Methods of Specifying an Algorithm

Once you have designed an algorithm, you need to specify it in some fashion. In Section 1.1, to give you an example, Euclid’s algorithm is described in words (in a free and also a step-by-step form) and in pseudocode. These are the two options that are most widely used nowadays for specifying algorithms. Using a natural language has an obvious appeal; however, the inherent ambi-guity of any natural language makes a succinct and clear description of algorithms surprisingly difficult. Nevertheless, being able to do this is an important skill that you should strive to develop in the process of learning algorithms.

 Pseudocode is a mixture of a natural language and programming language-like constructs. Pseudocode is usually more precise than natural language, and its usage often yields more succinct algorithm descriptions. Surprisingly, computer scientists have never agreed on a single form of pseudocode, leaving textbook authors with a need to design their own “dialects.” Fortunately, these dialects are so close to each other that anyone familiar with a modern programming language should be able to understand them all.

 This book’s dialect was selected to cause minimal difficulty for a reader. For the sake of simplicity, we omit declarations of variables and use indentation to show the scope of such statements as forif, and while. As you saw in the previous section, we use an arrow “←” for the assignment operation and two slashes “//” for comments.

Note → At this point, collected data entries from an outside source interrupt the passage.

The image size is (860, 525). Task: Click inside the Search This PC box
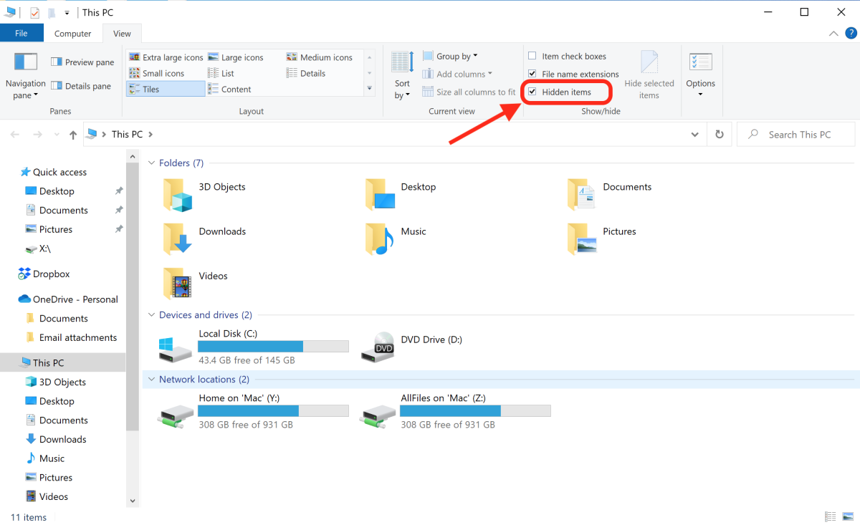796,134
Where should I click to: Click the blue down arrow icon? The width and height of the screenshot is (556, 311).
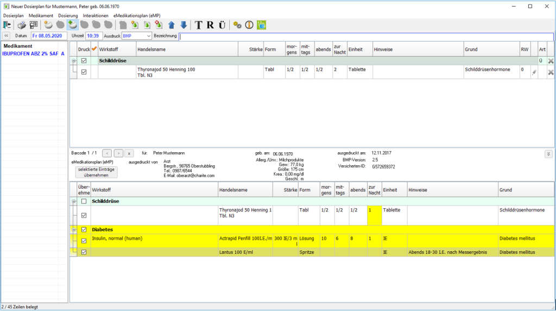[x=184, y=25]
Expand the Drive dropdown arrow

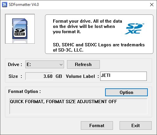tap(61, 64)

 In the earlier days of computing, the dominant vehicle for specifying algo-rithms was a flowchart, a method of expressing an algorithm by a collection of connected geometric shapes containing descriptions of the algorithm’s steps. This representation technique has proved to be inconvenient for all but very simple algorithms; nowadays, it can be found only in old algorithm books.

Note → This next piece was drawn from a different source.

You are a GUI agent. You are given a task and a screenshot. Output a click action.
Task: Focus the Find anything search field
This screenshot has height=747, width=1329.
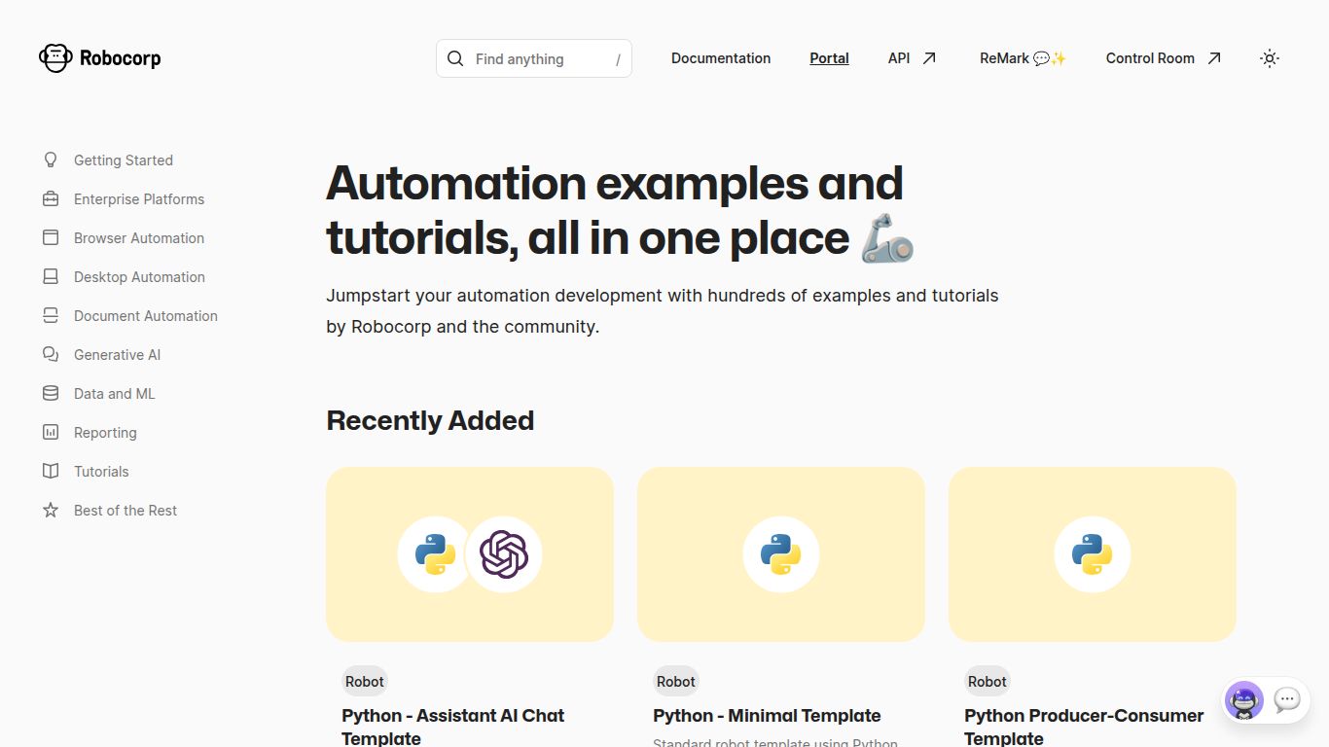click(x=535, y=59)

 The state of the art of computing has not yet reached a point where an algorithm’s description—be it in a natural language or pseudocode—can be fed into an electronic computer directly. Instead, it needs to be converted into a computer program written in a particular computer language. We can look at such a program as yet another way of specifying the algorithm, although it is preferable to consider it as the algorithm’s implementation.